There are new questions about the mental state of Sandra Bland, the woman found dead in her Texas jail cell. While Bland's family disputes the notion she was suicidal and suspects foul play was involved in her death, officials released Bland's booking forms that showed she admitted she felt depressed and once attempted suicide.
In an apparent voicemail Bland left for a friend, obtained by Houston station KTRK, Bland also seemed frustrated to be behind bars, reports CBS News' Omar Villafranca.
"They got me set at a $5,000 bond. I'm just still at a loss for words about this whole process, how this switching lanes with no signal turned into all of this, I don't even know," Bland apparently said.
Bland's friend, Lavaughn Mosley, told the station it's her voice, but CBS News has not been able to independently verify it.

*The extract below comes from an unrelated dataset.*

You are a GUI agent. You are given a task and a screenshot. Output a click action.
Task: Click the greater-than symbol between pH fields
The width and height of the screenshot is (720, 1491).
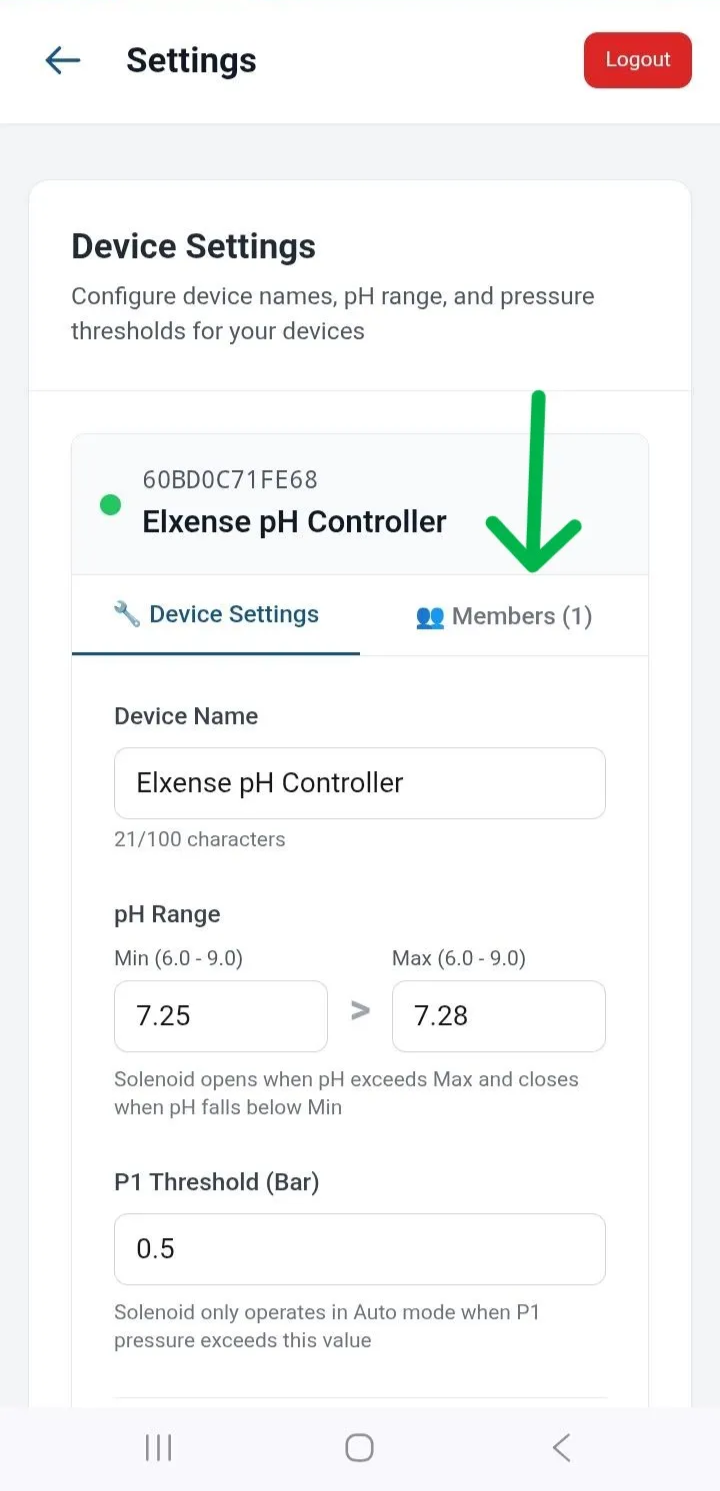click(360, 1011)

"We know for a certainty that before she went into that jail, she was ecstatic," Bland family attorney Cannon Lambert said. "She had left messages with her loved ones and that just does not jive with someone who would take her own life."
Meanwhile, Waller County District Attorney Elton Mathis told CBS News that reports he ordered a new autopsy are not true. However, he's asked that Bland's body be preserved after a toxicology report revealed a substantial amount of marijuana in her system at the time of her death.
And in a statement late Wednesday, Waller County First Assistant District Attorney Warren Diepraam said, "The District Attorney's Office has full faith in the findings of the Harris County Medical Examiner's Autopsy and finding."
He added, "This false information (about the request for the new autopsy) arises from new evidence revealed today that Ms. Bland had a substantial amount of marijuana in her system at the time of her death.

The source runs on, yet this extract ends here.